Before sitting he began to unpack the contents of the box – the few personal things first, placed on top of everything else where they were least likely to be damaged: a photograph of his wife, Kate, and of his smiling daughters, Mandy and Louise, and finally a small silver cross on a thin silver chain, given to him by his mother when he was just a boy. She’d told him it would protect him. It hadn’t, but still he’d kept it without knowing why. He hung it over the corner of the frame that held Kate’s picture and remembered being dragged to church as a child, never to return as an adult, despite his mother’s frequent encouragement.

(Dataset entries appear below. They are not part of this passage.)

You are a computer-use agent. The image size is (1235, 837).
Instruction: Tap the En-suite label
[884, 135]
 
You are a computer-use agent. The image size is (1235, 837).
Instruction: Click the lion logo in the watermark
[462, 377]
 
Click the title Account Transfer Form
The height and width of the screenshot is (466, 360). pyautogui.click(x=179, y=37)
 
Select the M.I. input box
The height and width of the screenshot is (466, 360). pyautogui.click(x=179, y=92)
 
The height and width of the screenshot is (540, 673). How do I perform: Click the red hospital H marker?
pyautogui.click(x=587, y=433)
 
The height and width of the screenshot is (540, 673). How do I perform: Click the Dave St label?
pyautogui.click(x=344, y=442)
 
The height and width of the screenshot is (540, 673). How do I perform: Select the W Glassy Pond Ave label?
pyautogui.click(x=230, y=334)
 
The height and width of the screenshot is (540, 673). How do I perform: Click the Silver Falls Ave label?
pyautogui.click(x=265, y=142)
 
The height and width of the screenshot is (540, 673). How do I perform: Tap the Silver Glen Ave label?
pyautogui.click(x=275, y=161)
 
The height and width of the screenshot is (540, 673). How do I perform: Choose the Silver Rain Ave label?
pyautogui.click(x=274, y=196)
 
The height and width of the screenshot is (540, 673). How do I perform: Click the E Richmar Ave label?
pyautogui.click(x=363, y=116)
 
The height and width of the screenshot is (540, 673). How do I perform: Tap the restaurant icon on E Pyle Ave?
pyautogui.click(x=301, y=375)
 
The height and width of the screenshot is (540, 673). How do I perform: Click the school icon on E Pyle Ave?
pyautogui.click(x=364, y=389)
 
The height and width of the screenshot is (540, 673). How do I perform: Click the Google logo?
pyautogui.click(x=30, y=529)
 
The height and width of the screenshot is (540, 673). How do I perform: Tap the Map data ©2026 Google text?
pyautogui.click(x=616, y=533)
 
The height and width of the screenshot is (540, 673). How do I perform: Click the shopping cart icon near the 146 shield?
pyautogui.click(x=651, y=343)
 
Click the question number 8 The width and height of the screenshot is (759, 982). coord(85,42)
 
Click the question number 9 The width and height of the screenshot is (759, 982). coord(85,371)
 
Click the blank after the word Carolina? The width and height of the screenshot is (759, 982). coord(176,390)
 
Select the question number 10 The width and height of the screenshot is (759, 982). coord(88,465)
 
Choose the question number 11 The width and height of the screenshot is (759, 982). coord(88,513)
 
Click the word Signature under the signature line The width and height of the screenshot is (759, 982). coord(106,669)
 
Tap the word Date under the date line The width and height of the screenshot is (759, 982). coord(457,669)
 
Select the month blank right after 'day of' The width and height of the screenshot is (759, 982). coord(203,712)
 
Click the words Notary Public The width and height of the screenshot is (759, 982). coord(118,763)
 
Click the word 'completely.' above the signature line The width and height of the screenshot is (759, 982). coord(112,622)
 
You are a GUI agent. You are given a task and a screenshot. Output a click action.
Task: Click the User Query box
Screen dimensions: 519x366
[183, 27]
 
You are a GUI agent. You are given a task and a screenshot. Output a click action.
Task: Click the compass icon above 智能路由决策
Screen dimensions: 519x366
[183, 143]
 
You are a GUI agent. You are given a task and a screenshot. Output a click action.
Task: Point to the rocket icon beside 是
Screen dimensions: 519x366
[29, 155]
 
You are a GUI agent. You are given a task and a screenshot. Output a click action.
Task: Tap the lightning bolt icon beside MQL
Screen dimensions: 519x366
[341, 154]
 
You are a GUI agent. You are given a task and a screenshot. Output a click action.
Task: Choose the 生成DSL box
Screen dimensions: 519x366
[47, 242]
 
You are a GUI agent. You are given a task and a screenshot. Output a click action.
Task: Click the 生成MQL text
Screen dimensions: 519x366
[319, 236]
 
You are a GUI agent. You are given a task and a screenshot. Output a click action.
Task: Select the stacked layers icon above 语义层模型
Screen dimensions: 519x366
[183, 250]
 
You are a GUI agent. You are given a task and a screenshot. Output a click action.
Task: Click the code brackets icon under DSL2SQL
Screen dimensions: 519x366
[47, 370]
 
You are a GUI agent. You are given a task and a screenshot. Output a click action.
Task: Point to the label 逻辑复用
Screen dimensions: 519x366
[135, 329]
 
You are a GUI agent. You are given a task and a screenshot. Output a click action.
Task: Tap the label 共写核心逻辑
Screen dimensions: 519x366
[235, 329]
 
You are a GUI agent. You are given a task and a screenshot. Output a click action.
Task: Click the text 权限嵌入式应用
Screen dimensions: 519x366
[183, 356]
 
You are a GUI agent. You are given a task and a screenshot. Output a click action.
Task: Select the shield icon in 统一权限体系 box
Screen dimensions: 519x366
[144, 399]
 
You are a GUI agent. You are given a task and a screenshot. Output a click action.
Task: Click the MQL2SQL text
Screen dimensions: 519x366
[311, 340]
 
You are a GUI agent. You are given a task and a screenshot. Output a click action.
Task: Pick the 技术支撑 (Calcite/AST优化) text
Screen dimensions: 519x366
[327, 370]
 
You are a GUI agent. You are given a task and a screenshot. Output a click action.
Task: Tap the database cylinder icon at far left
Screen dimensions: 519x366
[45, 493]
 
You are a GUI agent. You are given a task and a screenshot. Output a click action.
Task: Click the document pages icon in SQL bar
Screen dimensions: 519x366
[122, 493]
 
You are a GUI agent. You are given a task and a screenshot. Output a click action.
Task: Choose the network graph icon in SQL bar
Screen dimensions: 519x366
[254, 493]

He continued to unpack his things: his
Detective’s Training Course Manual
– otherwise known as The Bible, a copy of
Butterworths Criminal Law
and the Police and Criminal Evidence Act, old files kept for reference, stationery and even the landline phone he’d commandeered from his old office back at Peckham. Every so often he glanced up from arranging his new desk to look exactly like his old one and stared into the empty main office – imagining, almost seeing how it would soon look – the characters who he so strongly associated with Peckham transported to this strange new environment, working away at computers, phones clamped between ears and shoulders as they hurriedly scribbled notes, the constant chatter and noise bringing the place to life. He blinked the imaginary detectives away, returning the office to its eerie emptiness and leaving him feeling strangely lonely. It wasn’t something he felt often, not since his childhood when being alone generally meant being safe. He shook his head and continued to empty the box, but a voice close by broke the silence and made him jump a little, leaving him surprised that he hadn’t felt the other person approaching as he usually would have.